The database contains the following information:
Try to ask a few random questions. If Geobase doesn't understand a question, it will tell you the word it can't parse. For a list of sample questions, take a look at the following for some sample queries.
The language is defined in the file GEOBASE.LAN, and the database in defined in GEOBASE.DBA
Be imaginative! Geobase will understand many English sentences, but occasionally you will find a sentence that Geobase simply does not recognize. This is the dilemma of a natural language interface. If you find a question you feel Geobase should be able to answer but can't, try to improve Geobase so that it understands the query!
Geobase illustrates one way of implementing a natural language interface to a database. Understanding a natural language is far more complex than parsing a programming language. There are far more words in the natural language and natural languages have difficult ambiguities. But Visual Prolog is extremely well suited for natural language processing, because the backtracking mechanism can be used to handle ambiguities.
In Geobase the stored data is a USA geography database. However, you could use the same approach for other types of data.

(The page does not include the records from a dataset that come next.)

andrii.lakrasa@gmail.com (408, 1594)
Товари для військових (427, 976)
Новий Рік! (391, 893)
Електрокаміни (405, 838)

The key idea behind Geobase is simple: The user views the database as a network of entities connected by associations. This is known as an entity association network. The entities are the items stored in the database. In Geobase, the entities are states, cities, capitals of states, rivers, lakes, etc. The associations are words that connect the entities in queries. For example:
Cities in the state California. Here the two entities, cities and state, are connected by the association in. The word the is just ignored here, and california is regarded as an actual constant for the state entity.
Geobase is designed to accept simple English. This means that, rather than worrying about whether a sentence is grammatically correct, Geobase tries to extract the meaning by attempting to match the user's query with the entity association network.
Queries can be combined to form rather complex queries. For example:
which rivers run through states that border the state with the capital austin?
In order to make the query match to the entity association network, Geobase must simplify the query's various forms. This occurs while Geobase "parses" the query.
The first step is to ignore certain words, such as:
which, is, are, the, tell, me, what, give, as, that, please to, how, many, live, lives, living, there, do, does
This step makes the query look like this: rivers run through states border state with capital austin?
The next step is to find the internal names for entities and associations. Entities can have synonyms, and the query can use
plural forms of the entity names. Associations can consist of several words and they can also have synonyms. After these
conversions, the query looks like this:
river in state border state with capital austin?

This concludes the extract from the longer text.